◆ **WHAT TO DO**:
Repeat the records from the line containing "Task: Select the .local folder entry" through the line containing "will (684, 803).", changing "main heading" to "page title" and keeping everything else the same.

↓

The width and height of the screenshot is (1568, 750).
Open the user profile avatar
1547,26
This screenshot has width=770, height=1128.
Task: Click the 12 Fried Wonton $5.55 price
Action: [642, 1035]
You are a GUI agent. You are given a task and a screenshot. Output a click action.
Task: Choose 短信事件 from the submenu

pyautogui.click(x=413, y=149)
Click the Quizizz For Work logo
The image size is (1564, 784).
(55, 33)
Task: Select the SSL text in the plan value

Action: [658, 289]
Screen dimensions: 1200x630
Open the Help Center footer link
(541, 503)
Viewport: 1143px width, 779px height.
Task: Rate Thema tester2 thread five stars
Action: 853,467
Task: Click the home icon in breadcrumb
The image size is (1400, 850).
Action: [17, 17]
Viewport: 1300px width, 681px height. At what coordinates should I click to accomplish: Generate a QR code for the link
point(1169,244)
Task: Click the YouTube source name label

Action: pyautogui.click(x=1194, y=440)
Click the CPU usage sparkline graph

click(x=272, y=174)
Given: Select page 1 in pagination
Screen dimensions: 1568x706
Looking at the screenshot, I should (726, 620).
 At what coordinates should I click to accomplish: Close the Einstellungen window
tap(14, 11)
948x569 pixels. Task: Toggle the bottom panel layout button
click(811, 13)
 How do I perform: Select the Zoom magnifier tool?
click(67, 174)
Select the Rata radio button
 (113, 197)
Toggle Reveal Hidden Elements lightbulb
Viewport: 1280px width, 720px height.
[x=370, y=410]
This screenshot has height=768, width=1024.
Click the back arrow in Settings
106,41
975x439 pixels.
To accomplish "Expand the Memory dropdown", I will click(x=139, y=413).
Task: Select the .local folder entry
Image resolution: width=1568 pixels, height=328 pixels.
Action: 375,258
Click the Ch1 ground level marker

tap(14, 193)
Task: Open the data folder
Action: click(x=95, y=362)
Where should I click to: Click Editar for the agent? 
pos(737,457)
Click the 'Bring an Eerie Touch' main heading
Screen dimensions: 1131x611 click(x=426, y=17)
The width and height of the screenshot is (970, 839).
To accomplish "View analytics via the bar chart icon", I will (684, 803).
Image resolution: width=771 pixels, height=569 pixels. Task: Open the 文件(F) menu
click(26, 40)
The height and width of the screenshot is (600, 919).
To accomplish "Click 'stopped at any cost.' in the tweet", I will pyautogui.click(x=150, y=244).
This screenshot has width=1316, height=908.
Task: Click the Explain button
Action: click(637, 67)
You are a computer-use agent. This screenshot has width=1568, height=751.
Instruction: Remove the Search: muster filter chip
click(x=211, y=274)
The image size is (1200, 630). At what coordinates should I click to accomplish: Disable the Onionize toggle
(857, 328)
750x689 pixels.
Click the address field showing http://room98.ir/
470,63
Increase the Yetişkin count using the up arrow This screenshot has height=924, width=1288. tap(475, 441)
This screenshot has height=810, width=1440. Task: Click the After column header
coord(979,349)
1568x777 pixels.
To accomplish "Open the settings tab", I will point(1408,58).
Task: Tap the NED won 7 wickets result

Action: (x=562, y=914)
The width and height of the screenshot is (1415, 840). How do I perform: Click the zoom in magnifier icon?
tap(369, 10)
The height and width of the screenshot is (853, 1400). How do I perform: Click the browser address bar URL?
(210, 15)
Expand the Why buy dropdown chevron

↑

◆ **TASK OUTPUT**:
Task: Select the .local folder entry
Image resolution: width=1568 pixels, height=328 pixels.
Action: 375,258
Click the Ch1 ground level marker

tap(14, 193)
Task: Open the data folder
Action: click(x=95, y=362)
Where should I click to: Click Editar for the agent? 
pos(737,457)
Click the 'Bring an Eerie Touch' page title
Screen dimensions: 1131x611 click(x=426, y=17)
The width and height of the screenshot is (970, 839).
To accomplish "View analytics via the bar chart icon", I will (684, 803).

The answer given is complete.